* Instructions for the task: Would you return, word for word, the lines of the data below from the line with "Viewport: 155px width, 136px height." through the line with "Task: Open the Perspective", and no others?

* Given records:
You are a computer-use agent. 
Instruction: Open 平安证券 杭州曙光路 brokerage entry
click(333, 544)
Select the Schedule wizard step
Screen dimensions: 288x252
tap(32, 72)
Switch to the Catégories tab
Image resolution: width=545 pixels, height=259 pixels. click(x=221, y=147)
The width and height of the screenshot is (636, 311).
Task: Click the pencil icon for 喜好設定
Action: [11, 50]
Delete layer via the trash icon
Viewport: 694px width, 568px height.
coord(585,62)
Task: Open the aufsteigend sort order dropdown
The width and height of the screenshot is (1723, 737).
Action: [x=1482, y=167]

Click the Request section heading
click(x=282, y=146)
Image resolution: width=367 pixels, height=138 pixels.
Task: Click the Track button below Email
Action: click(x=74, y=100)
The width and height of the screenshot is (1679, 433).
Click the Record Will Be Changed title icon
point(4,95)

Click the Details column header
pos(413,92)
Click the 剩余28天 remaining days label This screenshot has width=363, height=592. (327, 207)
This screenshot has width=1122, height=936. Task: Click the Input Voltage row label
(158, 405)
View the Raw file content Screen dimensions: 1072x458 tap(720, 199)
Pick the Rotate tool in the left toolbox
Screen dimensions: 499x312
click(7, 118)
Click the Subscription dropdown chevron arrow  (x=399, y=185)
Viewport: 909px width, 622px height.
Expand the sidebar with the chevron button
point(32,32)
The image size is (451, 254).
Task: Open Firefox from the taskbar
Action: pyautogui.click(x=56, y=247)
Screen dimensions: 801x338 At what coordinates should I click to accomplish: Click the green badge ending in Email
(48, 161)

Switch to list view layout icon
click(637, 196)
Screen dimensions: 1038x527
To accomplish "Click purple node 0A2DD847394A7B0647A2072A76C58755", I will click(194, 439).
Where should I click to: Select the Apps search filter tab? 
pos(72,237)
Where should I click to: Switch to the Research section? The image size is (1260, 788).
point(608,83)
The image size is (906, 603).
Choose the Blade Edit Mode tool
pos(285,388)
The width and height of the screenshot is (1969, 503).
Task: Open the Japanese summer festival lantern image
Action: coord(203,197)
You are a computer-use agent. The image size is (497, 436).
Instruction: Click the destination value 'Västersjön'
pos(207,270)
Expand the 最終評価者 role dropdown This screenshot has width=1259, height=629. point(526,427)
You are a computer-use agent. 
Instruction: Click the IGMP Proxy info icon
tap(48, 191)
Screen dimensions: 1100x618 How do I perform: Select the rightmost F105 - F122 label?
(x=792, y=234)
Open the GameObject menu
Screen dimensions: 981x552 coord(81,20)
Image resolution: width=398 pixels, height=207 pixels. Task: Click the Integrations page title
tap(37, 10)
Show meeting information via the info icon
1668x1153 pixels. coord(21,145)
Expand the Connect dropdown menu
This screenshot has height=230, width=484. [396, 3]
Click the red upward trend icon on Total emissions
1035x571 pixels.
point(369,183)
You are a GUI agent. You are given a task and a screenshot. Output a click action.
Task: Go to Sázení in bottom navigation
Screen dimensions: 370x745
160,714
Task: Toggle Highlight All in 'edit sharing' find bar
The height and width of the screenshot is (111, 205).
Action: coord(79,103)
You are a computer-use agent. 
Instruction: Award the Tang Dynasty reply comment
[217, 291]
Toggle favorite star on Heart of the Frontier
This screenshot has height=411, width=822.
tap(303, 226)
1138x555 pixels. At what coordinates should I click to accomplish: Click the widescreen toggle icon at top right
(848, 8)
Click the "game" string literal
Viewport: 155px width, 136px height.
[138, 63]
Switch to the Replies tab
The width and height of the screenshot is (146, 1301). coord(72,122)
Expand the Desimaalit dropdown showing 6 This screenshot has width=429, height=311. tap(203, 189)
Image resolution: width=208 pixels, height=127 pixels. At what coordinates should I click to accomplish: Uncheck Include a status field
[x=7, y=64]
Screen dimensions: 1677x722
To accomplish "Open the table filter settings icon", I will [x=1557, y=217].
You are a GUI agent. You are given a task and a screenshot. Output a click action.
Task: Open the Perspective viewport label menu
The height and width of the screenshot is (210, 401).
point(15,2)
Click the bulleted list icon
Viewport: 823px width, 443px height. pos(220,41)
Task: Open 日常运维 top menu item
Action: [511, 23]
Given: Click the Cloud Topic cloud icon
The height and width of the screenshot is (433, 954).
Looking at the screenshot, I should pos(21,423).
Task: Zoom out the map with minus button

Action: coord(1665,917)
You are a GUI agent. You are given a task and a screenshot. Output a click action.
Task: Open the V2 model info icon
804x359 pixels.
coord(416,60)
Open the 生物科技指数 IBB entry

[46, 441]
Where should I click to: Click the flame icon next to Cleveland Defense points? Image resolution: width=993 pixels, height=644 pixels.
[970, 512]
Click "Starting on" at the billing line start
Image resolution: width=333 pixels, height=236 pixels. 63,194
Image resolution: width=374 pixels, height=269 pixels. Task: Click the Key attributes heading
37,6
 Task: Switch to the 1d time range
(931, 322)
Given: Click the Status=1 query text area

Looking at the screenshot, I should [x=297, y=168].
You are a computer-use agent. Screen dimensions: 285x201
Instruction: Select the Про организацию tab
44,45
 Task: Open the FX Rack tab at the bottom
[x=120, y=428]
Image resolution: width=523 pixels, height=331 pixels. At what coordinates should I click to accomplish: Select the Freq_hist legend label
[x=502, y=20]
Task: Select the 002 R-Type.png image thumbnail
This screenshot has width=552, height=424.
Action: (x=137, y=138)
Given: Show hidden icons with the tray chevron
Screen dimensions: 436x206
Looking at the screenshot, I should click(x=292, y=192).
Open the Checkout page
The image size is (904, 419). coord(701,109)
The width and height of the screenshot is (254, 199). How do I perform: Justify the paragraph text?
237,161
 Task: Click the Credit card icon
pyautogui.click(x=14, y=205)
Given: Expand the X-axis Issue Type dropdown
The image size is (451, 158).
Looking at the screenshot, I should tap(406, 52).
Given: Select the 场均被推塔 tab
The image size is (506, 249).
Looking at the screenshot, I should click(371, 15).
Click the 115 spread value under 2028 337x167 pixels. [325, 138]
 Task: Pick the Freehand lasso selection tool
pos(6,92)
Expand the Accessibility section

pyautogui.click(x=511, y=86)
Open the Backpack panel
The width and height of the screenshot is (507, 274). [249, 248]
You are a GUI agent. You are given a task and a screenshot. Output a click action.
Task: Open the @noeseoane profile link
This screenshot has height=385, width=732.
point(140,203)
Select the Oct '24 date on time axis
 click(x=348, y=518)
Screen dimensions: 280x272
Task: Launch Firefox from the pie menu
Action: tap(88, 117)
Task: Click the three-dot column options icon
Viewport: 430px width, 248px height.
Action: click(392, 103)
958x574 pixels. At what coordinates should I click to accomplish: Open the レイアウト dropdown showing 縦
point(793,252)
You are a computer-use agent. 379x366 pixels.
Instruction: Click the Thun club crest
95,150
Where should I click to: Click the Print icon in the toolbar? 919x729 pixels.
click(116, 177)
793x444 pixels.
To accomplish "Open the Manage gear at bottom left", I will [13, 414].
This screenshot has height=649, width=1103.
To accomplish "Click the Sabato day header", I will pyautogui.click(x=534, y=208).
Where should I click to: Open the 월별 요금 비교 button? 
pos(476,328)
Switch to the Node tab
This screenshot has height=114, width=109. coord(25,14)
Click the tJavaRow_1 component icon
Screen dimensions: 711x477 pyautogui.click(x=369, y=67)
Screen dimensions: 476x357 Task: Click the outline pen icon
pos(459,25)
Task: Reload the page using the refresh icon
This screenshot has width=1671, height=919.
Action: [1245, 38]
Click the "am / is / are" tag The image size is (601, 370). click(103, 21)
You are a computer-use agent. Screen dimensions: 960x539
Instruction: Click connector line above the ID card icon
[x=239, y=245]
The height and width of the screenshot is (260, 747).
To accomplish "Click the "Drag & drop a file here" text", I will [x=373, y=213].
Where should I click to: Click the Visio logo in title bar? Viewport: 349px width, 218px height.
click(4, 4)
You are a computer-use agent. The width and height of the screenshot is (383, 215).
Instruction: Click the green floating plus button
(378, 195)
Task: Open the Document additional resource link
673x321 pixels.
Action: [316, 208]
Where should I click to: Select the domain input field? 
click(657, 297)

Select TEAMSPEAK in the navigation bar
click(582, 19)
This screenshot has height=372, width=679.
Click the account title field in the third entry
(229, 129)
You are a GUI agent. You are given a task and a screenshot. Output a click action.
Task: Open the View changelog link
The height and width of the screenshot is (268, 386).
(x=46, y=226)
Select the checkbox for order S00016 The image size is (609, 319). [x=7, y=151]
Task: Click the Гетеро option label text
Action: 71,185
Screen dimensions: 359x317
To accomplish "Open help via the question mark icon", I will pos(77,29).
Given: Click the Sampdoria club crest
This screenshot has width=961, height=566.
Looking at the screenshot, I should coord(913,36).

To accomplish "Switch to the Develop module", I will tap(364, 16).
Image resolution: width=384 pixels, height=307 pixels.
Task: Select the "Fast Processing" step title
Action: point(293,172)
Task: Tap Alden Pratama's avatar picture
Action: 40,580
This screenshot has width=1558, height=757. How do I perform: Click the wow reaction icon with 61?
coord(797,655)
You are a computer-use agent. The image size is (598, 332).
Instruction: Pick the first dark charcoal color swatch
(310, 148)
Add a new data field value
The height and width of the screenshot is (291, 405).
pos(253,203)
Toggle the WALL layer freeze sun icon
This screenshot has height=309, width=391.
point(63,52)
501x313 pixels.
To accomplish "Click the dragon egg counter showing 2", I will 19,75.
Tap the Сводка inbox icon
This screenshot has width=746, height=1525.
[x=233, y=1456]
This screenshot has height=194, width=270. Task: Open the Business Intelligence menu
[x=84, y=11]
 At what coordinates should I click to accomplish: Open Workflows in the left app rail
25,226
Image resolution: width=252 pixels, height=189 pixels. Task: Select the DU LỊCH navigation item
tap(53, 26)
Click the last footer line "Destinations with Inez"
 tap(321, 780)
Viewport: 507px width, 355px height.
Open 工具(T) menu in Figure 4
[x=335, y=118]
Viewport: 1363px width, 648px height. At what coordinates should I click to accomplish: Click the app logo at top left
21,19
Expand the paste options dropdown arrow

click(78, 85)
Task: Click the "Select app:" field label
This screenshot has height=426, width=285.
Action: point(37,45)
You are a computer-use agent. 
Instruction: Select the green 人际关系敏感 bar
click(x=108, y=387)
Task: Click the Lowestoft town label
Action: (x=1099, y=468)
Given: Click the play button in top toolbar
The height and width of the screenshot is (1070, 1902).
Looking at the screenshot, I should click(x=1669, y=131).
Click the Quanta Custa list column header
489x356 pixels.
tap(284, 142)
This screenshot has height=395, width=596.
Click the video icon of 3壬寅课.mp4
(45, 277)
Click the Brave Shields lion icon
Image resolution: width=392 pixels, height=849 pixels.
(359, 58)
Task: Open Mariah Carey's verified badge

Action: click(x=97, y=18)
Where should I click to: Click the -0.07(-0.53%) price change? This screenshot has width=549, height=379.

* Result for this task:
Viewport: 155px width, 136px height.
[138, 63]
Switch to the Replies tab
The width and height of the screenshot is (146, 1301). coord(72,122)
Expand the Desimaalit dropdown showing 6 This screenshot has width=429, height=311. tap(203, 189)
Image resolution: width=208 pixels, height=127 pixels. At what coordinates should I click to accomplish: Uncheck Include a status field
[x=7, y=64]
Screen dimensions: 1677x722
To accomplish "Open the table filter settings icon", I will [x=1557, y=217].
You are a GUI agent. You are given a task and a screenshot. Output a click action.
Task: Open the Perspective viewport label menu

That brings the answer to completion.